Davis is the first sergeant of Delta Company, 16th Engineer Battalion—the Catamounts, they’re called—1st Brigade, 1st Armored Division. While Davis has served in units with officers who have expressed a problem with his homosexuality, his fellow soldiers and the officers at Bliss have stood squarely behind him. (“The 1st Armored Division and Fort Bliss is committed to working with civilian law enforcement to ensure that this assault perpetrated against one of our soldiers is fully investigated and those responsible are brought to justice,” the 1st Armored Division a statement to The Daily Beast.) The battalion commander called him personally; the brigade commander visited him in person and expressed his hope that the police catch Davis’ assailants.

Another first sergeant in the battalion, Jeremy Kilgore, called Davis “a great leader, he’s a great person.” He said there were accounts circulating around the battalion recently about an increase in soldiers getting jumped, but wasn’t sure it was connected to the attack on Davis. He also didn’t know what to make of Davis thinking his attackers were also military: “Soldiers are soldiers. I guess they can recognize another soldier a lot easier than someone who isn’t.”

Material for this exercise ::

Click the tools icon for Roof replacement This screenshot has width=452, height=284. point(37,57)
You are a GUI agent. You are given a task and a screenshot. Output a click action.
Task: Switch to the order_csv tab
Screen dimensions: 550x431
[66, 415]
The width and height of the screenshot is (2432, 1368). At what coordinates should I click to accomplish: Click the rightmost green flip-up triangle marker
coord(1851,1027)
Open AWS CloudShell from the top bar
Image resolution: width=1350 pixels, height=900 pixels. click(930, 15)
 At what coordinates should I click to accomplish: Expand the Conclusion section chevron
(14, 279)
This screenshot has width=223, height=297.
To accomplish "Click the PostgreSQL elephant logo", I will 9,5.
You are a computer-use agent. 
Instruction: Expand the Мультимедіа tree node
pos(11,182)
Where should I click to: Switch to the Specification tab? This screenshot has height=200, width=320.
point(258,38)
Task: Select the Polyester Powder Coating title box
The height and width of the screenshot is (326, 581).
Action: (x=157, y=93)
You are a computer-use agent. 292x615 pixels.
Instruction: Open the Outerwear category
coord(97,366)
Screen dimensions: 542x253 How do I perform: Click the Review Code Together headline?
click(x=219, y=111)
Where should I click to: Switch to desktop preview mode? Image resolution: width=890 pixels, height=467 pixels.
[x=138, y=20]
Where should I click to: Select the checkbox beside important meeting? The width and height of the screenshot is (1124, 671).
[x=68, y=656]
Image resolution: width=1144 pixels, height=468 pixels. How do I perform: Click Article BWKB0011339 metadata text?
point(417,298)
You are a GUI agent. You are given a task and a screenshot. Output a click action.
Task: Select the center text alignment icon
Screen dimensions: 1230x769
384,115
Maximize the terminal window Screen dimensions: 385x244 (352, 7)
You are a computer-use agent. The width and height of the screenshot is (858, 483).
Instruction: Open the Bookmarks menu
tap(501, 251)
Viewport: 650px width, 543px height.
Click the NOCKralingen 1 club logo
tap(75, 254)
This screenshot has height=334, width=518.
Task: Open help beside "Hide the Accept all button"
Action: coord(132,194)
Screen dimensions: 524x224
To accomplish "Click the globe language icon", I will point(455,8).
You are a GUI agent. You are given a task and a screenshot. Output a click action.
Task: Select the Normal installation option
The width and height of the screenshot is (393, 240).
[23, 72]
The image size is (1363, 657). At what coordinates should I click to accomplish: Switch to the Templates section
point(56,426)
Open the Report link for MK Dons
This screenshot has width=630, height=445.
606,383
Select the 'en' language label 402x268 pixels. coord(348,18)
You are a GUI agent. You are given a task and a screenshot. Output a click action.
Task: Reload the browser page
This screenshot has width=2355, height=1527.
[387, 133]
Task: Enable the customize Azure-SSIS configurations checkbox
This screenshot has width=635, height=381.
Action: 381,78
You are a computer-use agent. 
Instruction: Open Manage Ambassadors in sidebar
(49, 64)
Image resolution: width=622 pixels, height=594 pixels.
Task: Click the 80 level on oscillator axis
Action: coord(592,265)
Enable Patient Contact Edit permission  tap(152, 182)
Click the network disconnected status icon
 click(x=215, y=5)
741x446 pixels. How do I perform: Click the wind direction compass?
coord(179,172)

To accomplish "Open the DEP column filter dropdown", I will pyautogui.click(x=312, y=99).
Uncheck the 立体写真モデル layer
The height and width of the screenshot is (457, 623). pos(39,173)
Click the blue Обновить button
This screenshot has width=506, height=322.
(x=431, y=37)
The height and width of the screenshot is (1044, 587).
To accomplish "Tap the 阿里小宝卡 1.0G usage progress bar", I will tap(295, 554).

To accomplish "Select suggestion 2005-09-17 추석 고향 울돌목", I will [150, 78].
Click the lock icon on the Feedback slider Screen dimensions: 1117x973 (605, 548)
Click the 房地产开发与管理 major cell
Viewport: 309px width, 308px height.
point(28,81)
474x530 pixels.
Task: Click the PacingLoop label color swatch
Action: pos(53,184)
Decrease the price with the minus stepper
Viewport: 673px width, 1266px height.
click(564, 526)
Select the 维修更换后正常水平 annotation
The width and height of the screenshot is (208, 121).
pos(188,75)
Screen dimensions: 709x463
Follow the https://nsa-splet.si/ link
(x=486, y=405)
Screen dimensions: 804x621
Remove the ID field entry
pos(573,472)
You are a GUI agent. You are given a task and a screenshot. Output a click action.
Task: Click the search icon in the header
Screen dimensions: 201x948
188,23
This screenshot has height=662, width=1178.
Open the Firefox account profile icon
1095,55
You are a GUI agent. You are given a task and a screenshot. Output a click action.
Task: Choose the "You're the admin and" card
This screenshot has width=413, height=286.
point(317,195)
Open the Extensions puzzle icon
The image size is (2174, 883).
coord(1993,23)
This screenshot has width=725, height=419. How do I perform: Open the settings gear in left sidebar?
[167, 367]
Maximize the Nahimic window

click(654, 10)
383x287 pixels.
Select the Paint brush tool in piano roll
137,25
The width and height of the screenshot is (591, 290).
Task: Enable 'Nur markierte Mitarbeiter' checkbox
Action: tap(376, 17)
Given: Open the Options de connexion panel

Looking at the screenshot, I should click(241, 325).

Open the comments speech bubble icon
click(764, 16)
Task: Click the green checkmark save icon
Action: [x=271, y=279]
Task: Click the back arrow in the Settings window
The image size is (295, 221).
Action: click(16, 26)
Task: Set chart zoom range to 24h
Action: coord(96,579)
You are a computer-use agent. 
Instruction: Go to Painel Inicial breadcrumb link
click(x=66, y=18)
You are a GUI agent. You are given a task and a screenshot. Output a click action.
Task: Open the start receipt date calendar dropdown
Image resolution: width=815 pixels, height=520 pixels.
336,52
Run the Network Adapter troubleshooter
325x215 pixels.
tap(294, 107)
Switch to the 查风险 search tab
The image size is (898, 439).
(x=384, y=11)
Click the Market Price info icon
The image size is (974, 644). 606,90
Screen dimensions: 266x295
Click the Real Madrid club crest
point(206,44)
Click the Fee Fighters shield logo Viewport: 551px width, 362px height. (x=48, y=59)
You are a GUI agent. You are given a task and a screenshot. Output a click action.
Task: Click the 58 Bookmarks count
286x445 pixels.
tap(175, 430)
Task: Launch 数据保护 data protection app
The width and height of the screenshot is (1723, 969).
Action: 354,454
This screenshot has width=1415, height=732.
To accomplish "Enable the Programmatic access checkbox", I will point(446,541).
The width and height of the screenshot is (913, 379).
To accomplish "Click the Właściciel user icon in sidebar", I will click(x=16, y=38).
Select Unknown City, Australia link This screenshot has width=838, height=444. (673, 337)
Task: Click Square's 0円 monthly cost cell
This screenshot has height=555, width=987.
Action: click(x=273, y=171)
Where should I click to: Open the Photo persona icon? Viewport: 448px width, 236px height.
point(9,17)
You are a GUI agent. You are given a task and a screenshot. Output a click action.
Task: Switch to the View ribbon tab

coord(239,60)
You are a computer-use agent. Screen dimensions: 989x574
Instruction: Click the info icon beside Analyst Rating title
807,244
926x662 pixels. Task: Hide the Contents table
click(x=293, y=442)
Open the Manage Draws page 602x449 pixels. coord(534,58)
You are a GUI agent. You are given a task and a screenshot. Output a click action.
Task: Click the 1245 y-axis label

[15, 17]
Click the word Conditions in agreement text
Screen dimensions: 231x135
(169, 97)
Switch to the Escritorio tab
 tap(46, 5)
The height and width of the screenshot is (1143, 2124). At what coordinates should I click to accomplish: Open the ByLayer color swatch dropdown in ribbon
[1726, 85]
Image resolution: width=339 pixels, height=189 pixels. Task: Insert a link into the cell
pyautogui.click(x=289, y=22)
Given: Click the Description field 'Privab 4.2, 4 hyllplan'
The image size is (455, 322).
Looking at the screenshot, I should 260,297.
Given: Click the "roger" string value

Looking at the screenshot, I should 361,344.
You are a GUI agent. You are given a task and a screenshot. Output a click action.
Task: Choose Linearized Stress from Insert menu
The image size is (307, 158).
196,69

The tasks ::
• 1. From the passage about the first sergeant, extract the stretch from "Davis is the" through "catch Davis’ assailants.".
• 2. Copy the stretch of entries from the line containing "Task: Click the back" through the line containing "point(9,17)".

Responses ::
• 1.
Davis is the first sergeant of Delta Company, 16th Engineer Battalion—the Catamounts, they’re called—1st Brigade, 1st Armored Division. While Davis has served in units with officers who have expressed a problem with his homosexuality, his fellow soldiers and the officers at Bliss have stood squarely behind him. (“The 1st Armored Division and Fort Bliss is committed to working with civilian law enforcement to ensure that this assault perpetrated against one of our soldiers is fully investigated and those responsible are brought to justice,” the 1st Armored Division a statement to The Daily Beast.) The battalion commander called him personally; the brigade commander visited him in person and expressed his hope that the police catch Davis’ assailants.

• 2.
Task: Click the back arrow in the Settings window
The image size is (295, 221).
Action: click(16, 26)
Task: Set chart zoom range to 24h
Action: coord(96,579)
You are a computer-use agent. 
Instruction: Go to Painel Inicial breadcrumb link
click(x=66, y=18)
You are a GUI agent. You are given a task and a screenshot. Output a click action.
Task: Open the start receipt date calendar dropdown
Image resolution: width=815 pixels, height=520 pixels.
336,52
Run the Network Adapter troubleshooter
325x215 pixels.
tap(294, 107)
Switch to the 查风险 search tab
The image size is (898, 439).
(x=384, y=11)
Click the Market Price info icon
The image size is (974, 644). 606,90
Screen dimensions: 266x295
Click the Real Madrid club crest
point(206,44)
Click the Fee Fighters shield logo Viewport: 551px width, 362px height. (x=48, y=59)
You are a GUI agent. You are given a task and a screenshot. Output a click action.
Task: Click the 58 Bookmarks count
286x445 pixels.
tap(175, 430)
Task: Launch 数据保护 data protection app
The width and height of the screenshot is (1723, 969).
Action: 354,454
This screenshot has width=1415, height=732.
To accomplish "Enable the Programmatic access checkbox", I will point(446,541).
The width and height of the screenshot is (913, 379).
To accomplish "Click the Właściciel user icon in sidebar", I will click(x=16, y=38).
Select Unknown City, Australia link This screenshot has width=838, height=444. (673, 337)
Task: Click Square's 0円 monthly cost cell
This screenshot has height=555, width=987.
Action: click(x=273, y=171)
Where should I click to: Open the Photo persona icon? Viewport: 448px width, 236px height.
point(9,17)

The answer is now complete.